As a result, A now is assigned the highest round-robin priority,
and A will gain control of the bus if both A and B assert requests.
In this manner, the round-robin scheme can be viewed as rotating
the round-robin priority order after each arbitration.
[0046] FIG. 5 illustrates the incorporation of priority raising
into the simple round-robin example of FIG. 4. Assume that bus
agent A is assigned a fixed high priority. For example, bus agent A
may be an instruction cache or a data cache, which should have a
minimum latency in order to achieve optimum CPU performance.
Further, assume that bus agent B is an I/O device that incorporates
priority raising circuitry, as shown in FIG. 3.
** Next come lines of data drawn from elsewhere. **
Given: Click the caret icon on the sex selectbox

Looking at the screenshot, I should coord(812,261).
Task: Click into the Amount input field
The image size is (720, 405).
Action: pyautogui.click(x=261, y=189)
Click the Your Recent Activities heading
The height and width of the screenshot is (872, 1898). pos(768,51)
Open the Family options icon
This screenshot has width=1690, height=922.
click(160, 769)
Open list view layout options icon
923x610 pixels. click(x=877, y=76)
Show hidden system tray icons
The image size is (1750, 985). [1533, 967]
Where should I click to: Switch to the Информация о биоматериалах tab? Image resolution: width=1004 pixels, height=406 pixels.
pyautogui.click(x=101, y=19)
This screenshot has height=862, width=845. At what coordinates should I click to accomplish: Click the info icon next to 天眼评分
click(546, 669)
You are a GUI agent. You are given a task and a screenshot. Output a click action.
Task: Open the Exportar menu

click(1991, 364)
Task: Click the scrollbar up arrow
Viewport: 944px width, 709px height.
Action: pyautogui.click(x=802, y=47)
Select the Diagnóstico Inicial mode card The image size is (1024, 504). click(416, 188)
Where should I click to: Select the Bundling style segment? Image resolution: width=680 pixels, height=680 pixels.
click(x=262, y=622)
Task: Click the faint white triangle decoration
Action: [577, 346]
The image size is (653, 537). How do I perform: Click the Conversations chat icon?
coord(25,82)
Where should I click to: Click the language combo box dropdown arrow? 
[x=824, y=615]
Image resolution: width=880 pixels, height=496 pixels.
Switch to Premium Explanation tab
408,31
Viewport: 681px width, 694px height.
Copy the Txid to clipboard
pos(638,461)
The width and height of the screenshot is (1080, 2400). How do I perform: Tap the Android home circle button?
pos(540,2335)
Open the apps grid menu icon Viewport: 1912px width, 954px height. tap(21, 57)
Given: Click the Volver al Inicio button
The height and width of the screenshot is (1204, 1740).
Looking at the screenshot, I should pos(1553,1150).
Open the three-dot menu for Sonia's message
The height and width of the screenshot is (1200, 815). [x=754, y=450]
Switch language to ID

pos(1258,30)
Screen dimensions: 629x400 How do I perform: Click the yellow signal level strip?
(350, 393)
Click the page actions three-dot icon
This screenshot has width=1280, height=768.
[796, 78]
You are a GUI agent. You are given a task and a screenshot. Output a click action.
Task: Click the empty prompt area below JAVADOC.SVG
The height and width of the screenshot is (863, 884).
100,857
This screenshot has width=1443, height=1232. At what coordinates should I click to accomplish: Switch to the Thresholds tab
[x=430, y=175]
[0047] Referring to FIG. 5, if A has control of the bus and B
asserts a low priority request while A does not assert a request,
then B wins the arbitration and is granted control of the bus.
However, if A has control and B asserts a low priority request
while A asserts its high priority request, then A is again granted
control of the bus. This situation may continue for many
arbitration cycles, essentially shutting out B from access to the
bus. According to the priority raising mechanism, after a
predetermined waiting period, B will raise its request to a high
priority request. At that time A and B will compete equally in the
round-robin scheme, and control will pass to B even if A is
simultaneously asserting a high priority request.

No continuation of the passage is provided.